OAuth 2.0 scopes

The purpose of OAuth 2.0 scopes is to limit the access rights granted to an OAuth client through an access token.

The following diagram should explain, how an authorization server decides what scopes to present to a user for consent:

ScopeProcessing
  1. The AS supports the following sources for scopes:
    • The client requests a set of scopes when starting an authorization code flow or grant.
    • In the static client configuration of the AS, a list of Allowed/Default Scopes can be configured. In combination with the Filter Requested Scopes property, this is either interpreted as a filter against client-requested scopes or a default value to override client-supplied scopes.
    • During registration using DCR a set of scopes can be registered and stored with the client.
    • In the static client configuration of the AS or in the authorization code flow/grant, a list of Always Granted Scopes can be configured. This list is not affected by AS policies or filtering or user local consent choices
  2. The AS can be configured with
    • a policy that decides how the different sources for scopes are processed.
    • a filtering configuration that is applied to the selected source of scopes.
  3. In the local consent step of the authentication flow, the user will be presented with a form that
    • presents the user with a list of all the scopes the AS has been configured to accept from the different sources after applying policies and filters.
    • requires the user to decide whether a scope is granted or denied.
    • persists the user's decision regarding the scopes.
    • will only be shown again, if there is at least one scope that has not been decided (this may be a new scope or a scope that has been deleted by an administrator).
    • will never ask the user for consent on Always Granted Scopes.
  4. During the final processing of the authorization code flow/grant, the following steps are executed:
    1. the list of Always Granted Scopes is added to the user-consented scopes.
    2. Claims are generated and Claim Conditions are applied
    3. the Granted Scope Processors configuration is applied to generate the scope claim
    4. access, ID, and refresh tokens are issued.

Scope policies

The Scope Policy property is configured for an authorization code flow/grant and applies to all clients (static and dynamic) using it.
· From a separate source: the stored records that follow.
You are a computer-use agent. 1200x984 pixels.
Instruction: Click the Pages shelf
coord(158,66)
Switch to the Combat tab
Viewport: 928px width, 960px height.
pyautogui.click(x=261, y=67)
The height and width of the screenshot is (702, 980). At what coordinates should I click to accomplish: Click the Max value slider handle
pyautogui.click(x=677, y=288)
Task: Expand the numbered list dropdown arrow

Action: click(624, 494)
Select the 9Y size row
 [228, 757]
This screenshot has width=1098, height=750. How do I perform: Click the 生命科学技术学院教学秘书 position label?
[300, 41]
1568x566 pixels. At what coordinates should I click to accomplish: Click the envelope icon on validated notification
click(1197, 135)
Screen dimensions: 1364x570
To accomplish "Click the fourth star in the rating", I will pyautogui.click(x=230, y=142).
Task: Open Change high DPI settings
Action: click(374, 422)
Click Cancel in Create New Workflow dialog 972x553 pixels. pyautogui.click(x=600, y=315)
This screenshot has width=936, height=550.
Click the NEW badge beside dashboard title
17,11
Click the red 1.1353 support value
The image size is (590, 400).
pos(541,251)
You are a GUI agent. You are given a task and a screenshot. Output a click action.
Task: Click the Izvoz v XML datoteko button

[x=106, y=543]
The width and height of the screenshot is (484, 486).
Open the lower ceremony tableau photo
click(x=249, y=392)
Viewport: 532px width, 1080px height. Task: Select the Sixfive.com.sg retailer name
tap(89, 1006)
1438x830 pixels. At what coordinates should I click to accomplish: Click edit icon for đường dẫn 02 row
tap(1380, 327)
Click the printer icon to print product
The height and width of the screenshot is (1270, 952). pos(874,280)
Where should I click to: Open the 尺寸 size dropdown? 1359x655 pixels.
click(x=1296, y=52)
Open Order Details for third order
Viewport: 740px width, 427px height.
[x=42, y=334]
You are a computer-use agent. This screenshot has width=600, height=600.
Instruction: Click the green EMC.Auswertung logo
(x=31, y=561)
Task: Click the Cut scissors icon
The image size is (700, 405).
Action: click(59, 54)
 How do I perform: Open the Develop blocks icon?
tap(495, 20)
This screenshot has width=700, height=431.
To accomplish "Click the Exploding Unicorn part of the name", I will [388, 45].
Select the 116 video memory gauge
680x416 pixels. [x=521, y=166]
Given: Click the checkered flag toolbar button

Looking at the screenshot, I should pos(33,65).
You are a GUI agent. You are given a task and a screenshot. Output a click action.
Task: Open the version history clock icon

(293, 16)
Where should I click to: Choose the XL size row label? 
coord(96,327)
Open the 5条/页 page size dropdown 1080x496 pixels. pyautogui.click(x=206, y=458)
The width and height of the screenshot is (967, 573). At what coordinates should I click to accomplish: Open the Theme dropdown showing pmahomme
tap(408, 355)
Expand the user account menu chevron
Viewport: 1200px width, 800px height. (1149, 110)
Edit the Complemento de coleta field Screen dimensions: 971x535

  • There are 4 scope policies available:
  • Scopes Mandatory – the request must contain at least one scope in addition to the scope openid. Otherwise, the request is denied.
  • Empty Scopes Allowed – it is optional for the client to request scopes other than openid.
  • Always Overwrite Scopes – the scopes requested by the client are ignored and replaced by the scopes from the Allowed/Default Scopes list. If the client has no default scopes, this is treated as if the client has not requested any scopes.
  • Empty Scopes Overwritten – when the client does not request any scopes other than openid, the request is treated as if the scopes from the Allowed/Default Scopes list were requested.
  • See the IAM plugin documentation for full details of the scope policy configuration.

For configuration examples, see article Scope configuration in IAM flows.

Scope translator

Scopes are presented to the user when granting consent is required. Airlock IAM allows for multi-language, user-friendly explanations of access rights using a scope translator.

  1. To support human-readable scopes, two translation mechanisms are provided:
  2. Server-side translation, where the translations are configured on the server.
  3. Client-side translations where the client will provide the translations. If the Loginapp UI is used, the Loginapp Design Kit can manage the client-side translations.
  1. The Loginapp UI displays scopes based on the following rule:
  2. Use server-side translated scope (configuration) if present.
  3. Use client-side translated scope if present.
  4. Use technical scope name.

If scopes change often, server-side translation is preferable because deploying new translations on clients tends to be more costly.